> _Saved data entries_:

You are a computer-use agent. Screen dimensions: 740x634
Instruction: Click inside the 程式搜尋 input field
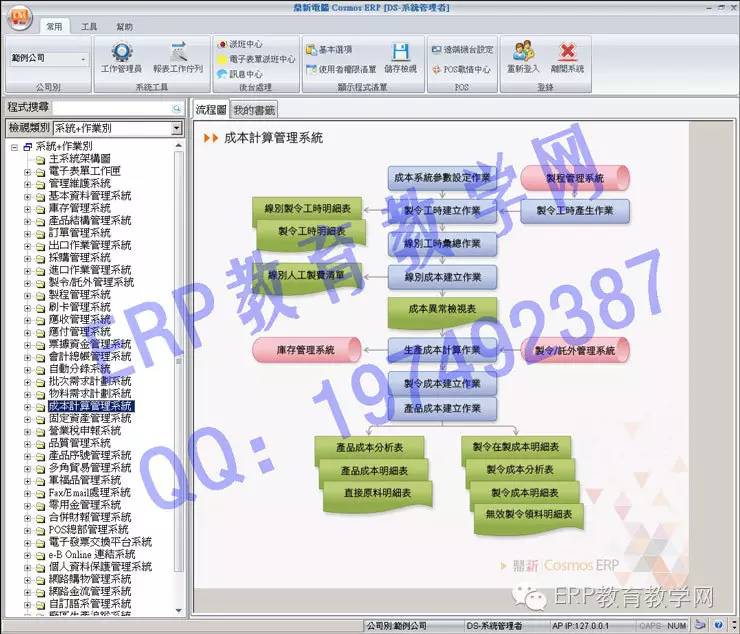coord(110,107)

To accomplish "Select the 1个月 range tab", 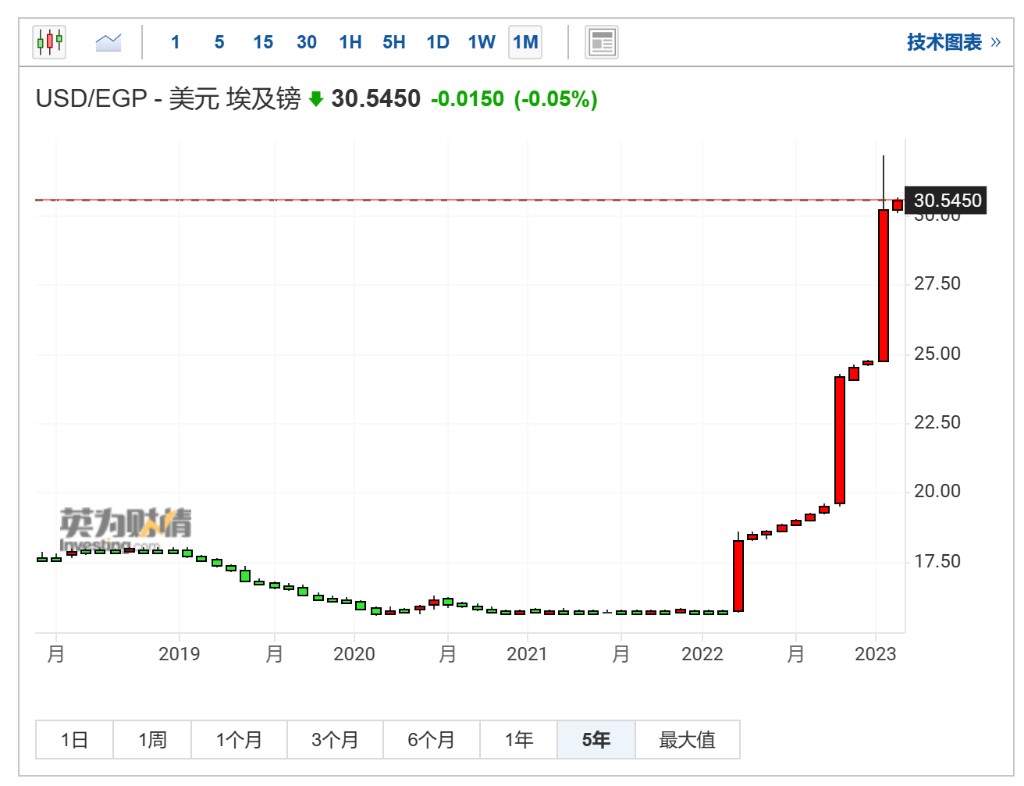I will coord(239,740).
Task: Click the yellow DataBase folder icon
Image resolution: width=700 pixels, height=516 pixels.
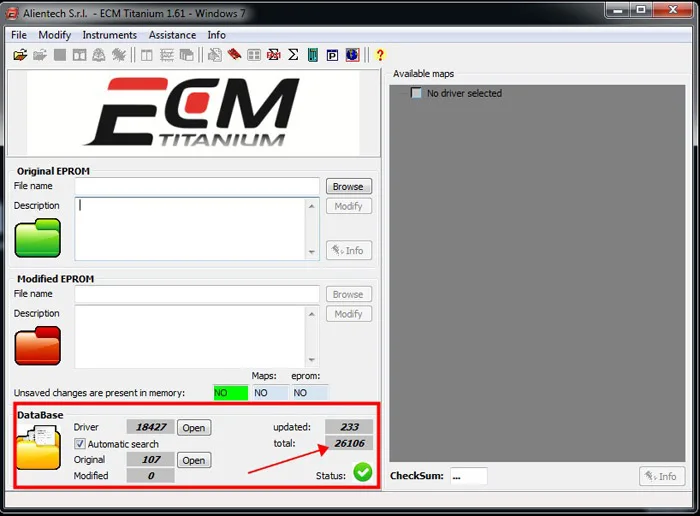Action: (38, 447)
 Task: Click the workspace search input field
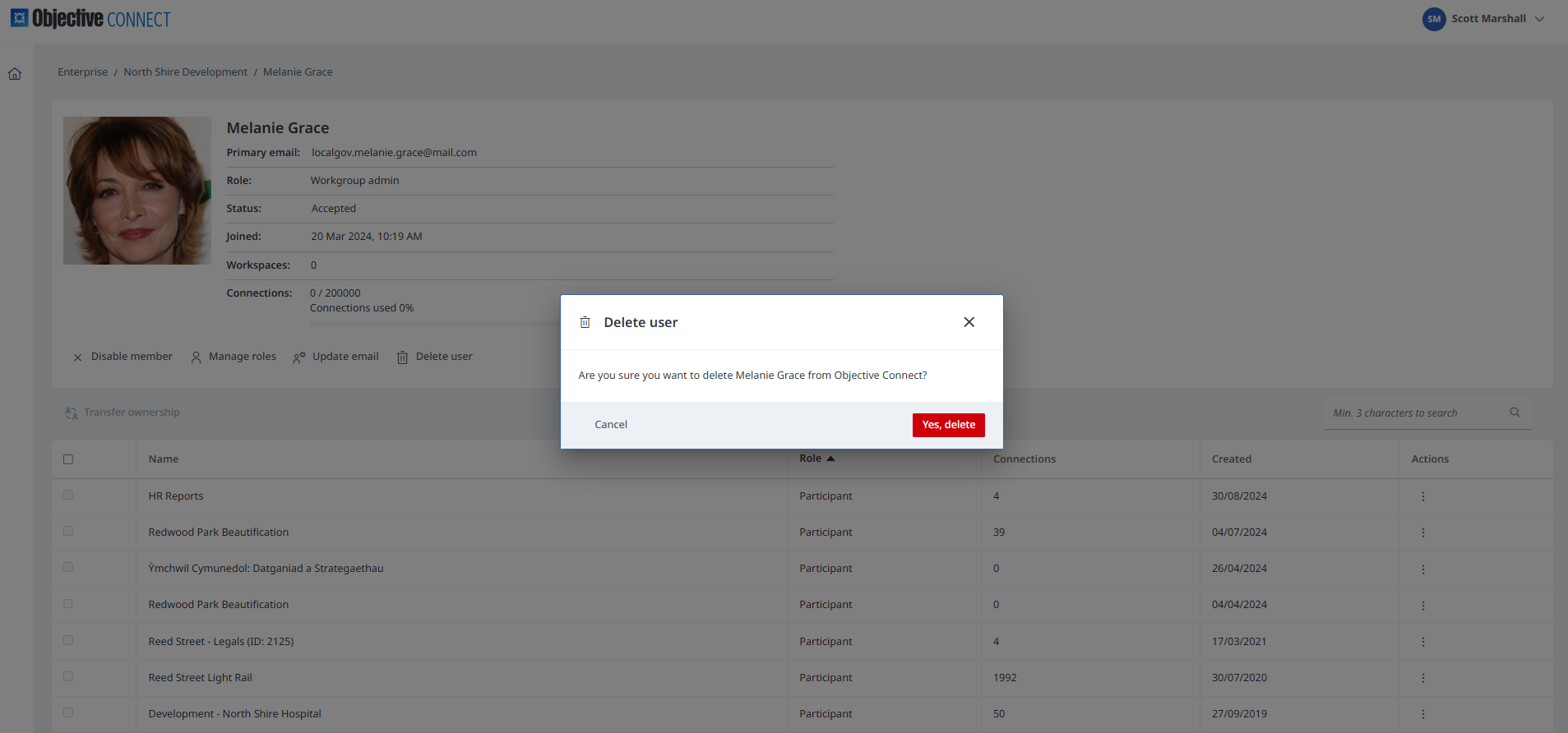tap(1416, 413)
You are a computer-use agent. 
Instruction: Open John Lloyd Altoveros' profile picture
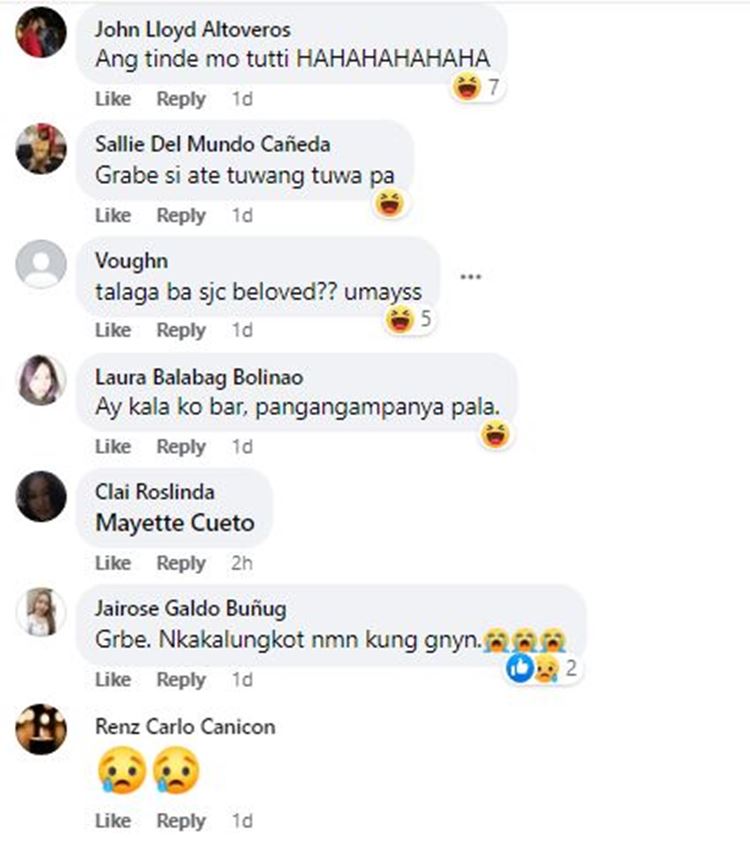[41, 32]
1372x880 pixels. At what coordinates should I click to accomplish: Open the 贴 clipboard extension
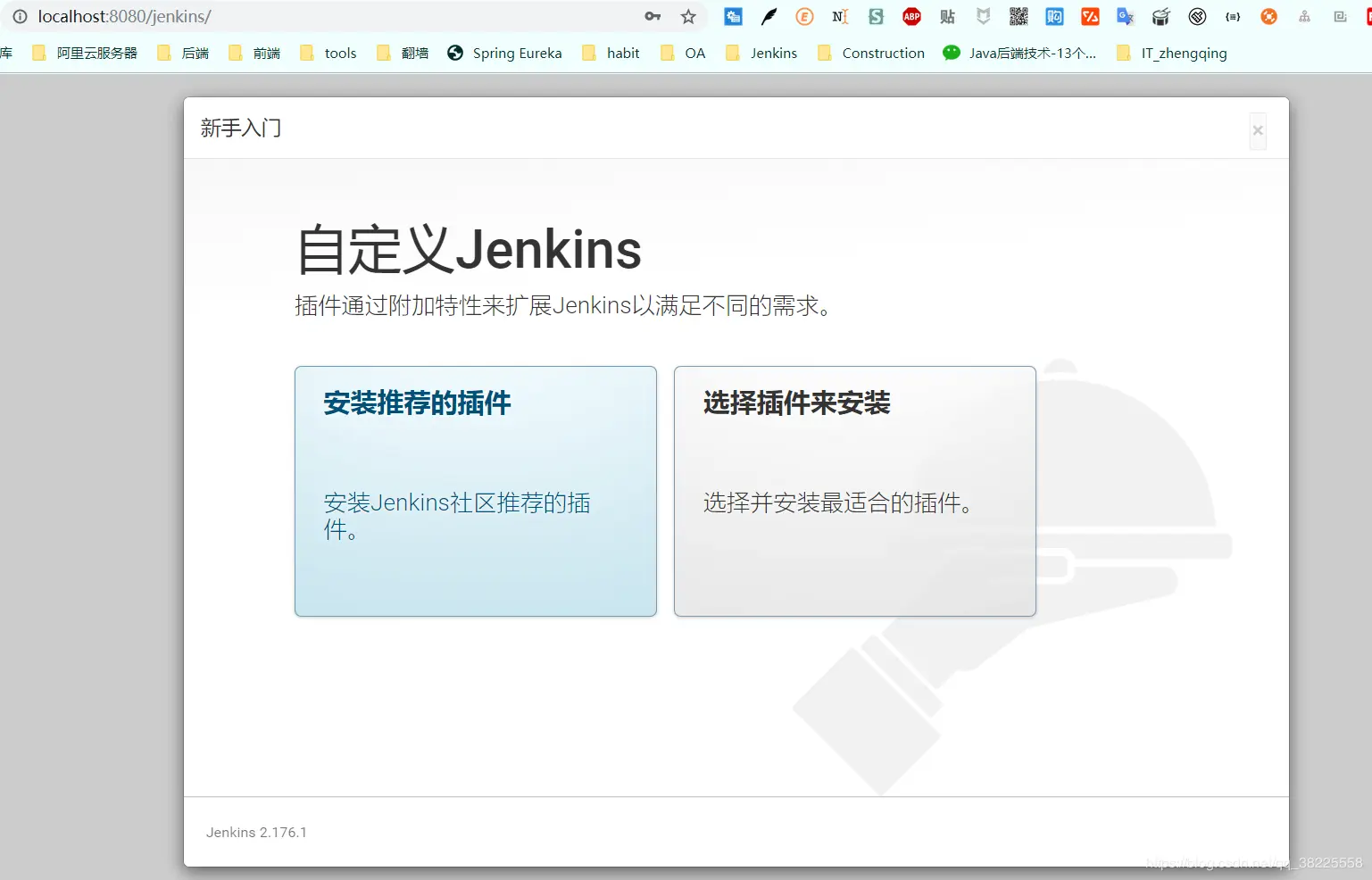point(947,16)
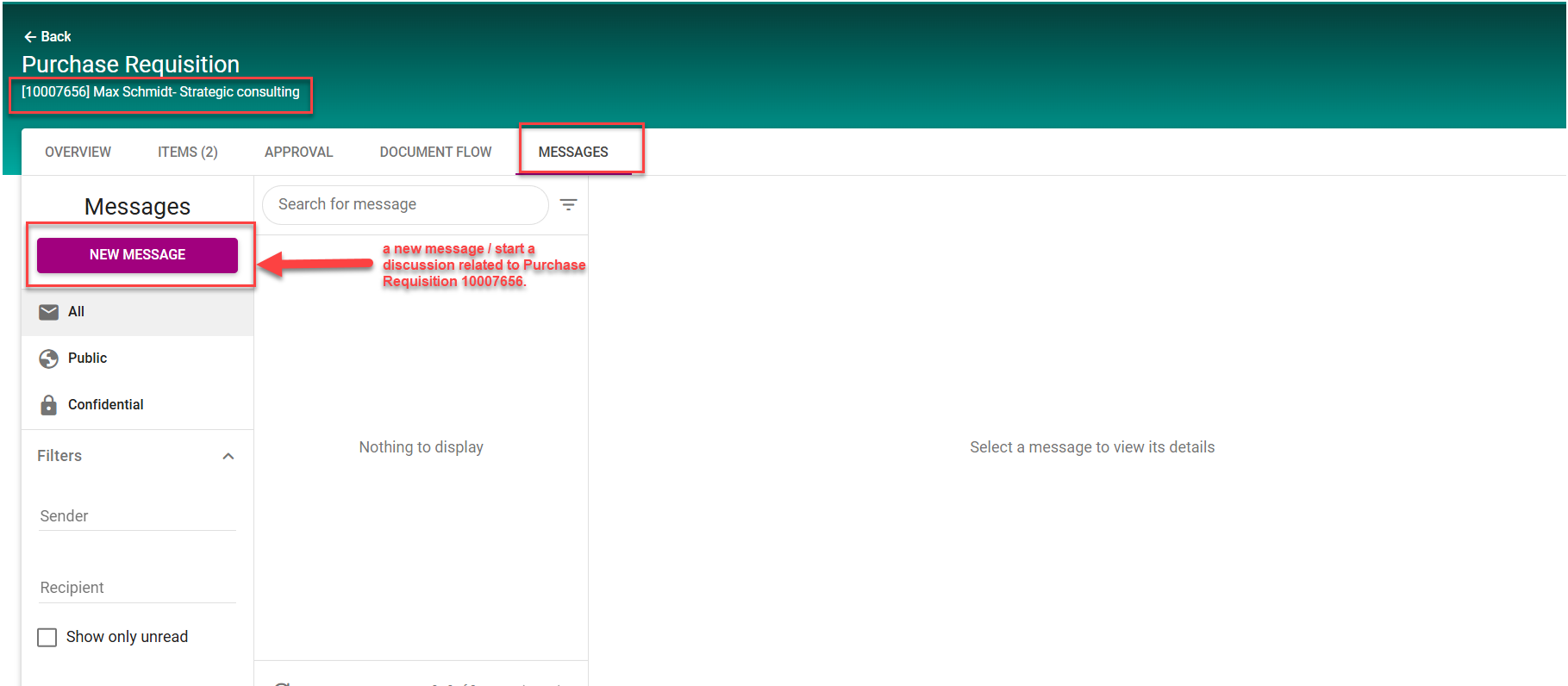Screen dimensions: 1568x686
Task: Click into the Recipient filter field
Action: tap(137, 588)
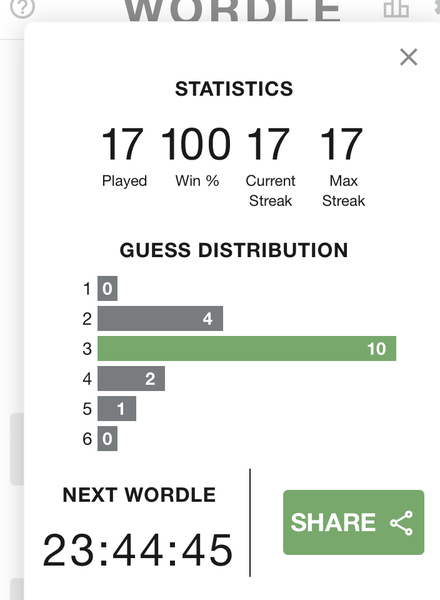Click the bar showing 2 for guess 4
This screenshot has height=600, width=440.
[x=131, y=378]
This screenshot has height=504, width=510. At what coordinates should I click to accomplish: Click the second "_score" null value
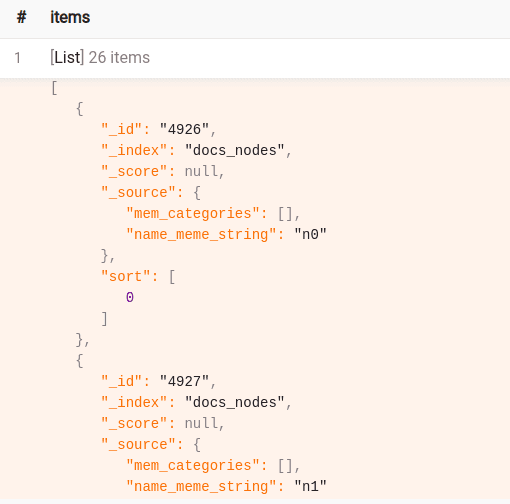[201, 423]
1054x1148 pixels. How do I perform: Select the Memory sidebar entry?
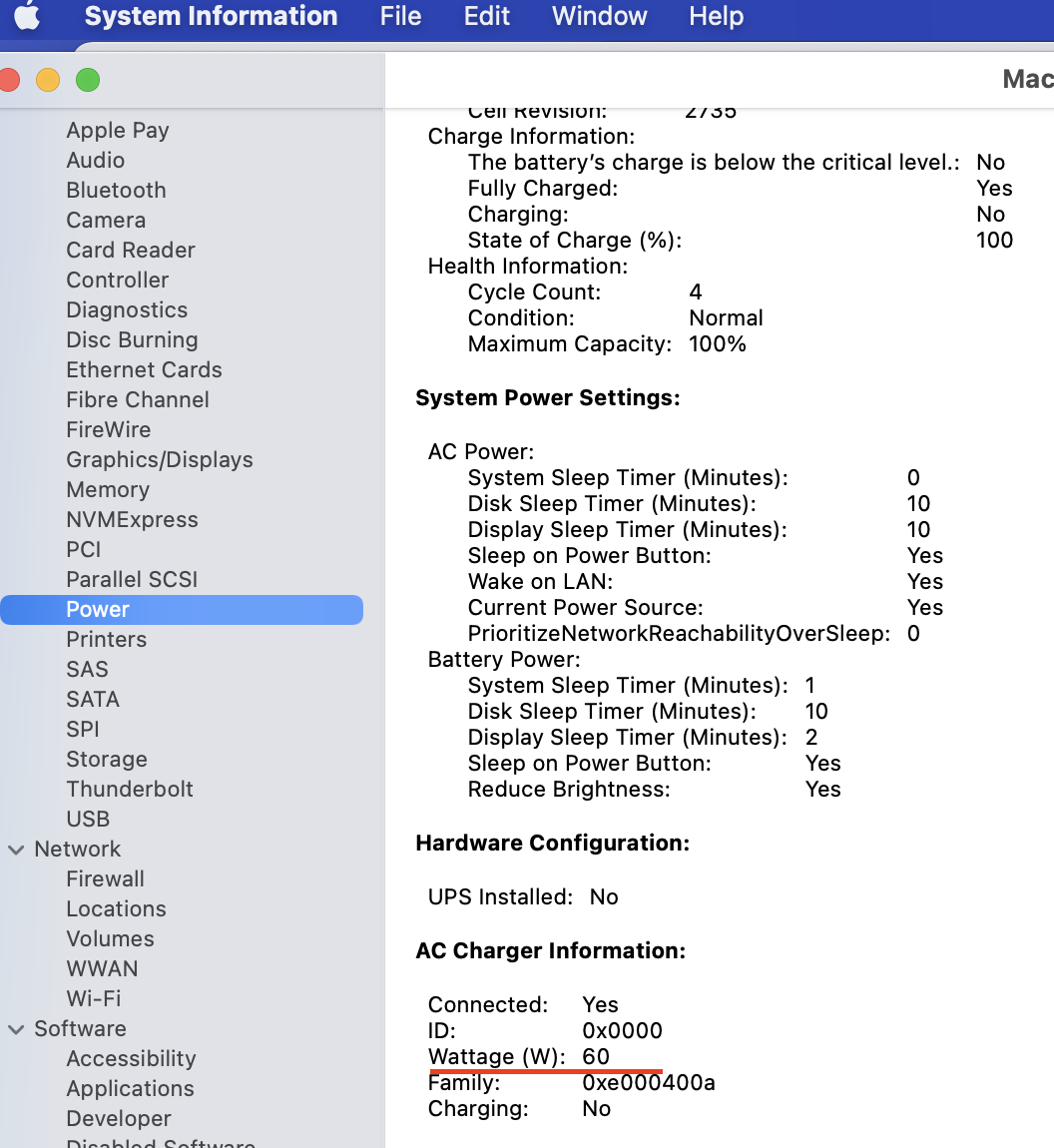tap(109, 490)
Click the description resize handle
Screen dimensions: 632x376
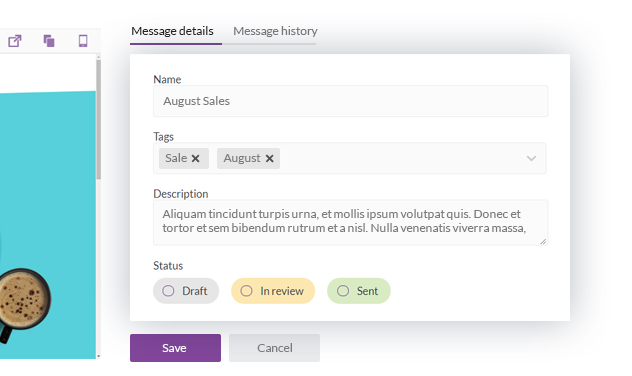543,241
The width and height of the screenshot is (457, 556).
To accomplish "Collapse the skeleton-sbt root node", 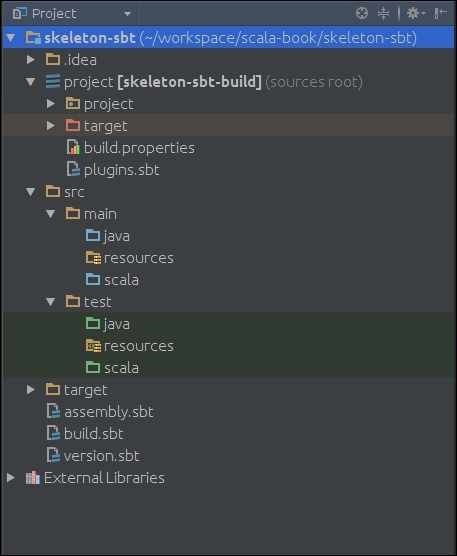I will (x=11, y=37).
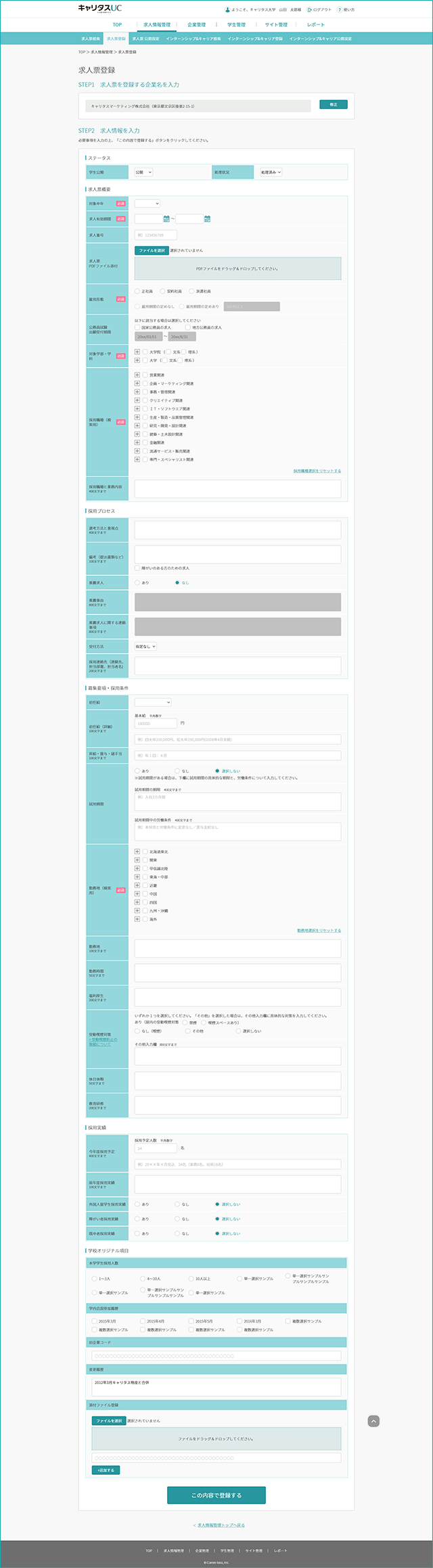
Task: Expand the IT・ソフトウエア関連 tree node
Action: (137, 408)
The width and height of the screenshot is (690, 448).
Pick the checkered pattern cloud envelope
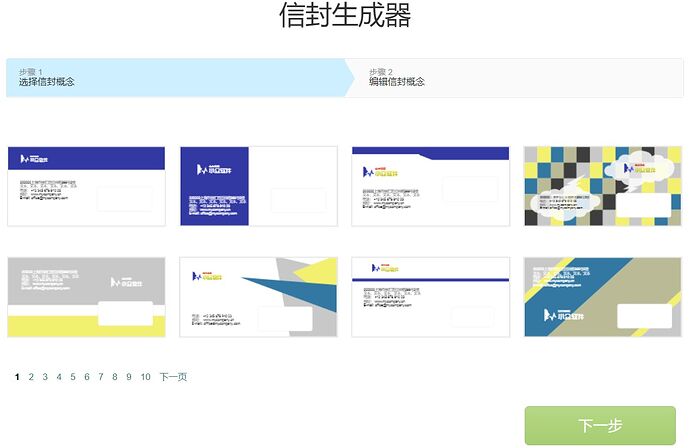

> _ABOUT THIS EXERCISE_: Beginning at the line with "The width and height of the screenshot is (690, 448).", reproduce each line exactly through the last line of the records above, with pictures left out.

> _TASK SOLUTION_:
The width and height of the screenshot is (690, 448).
Pick the checkered pattern cloud envelope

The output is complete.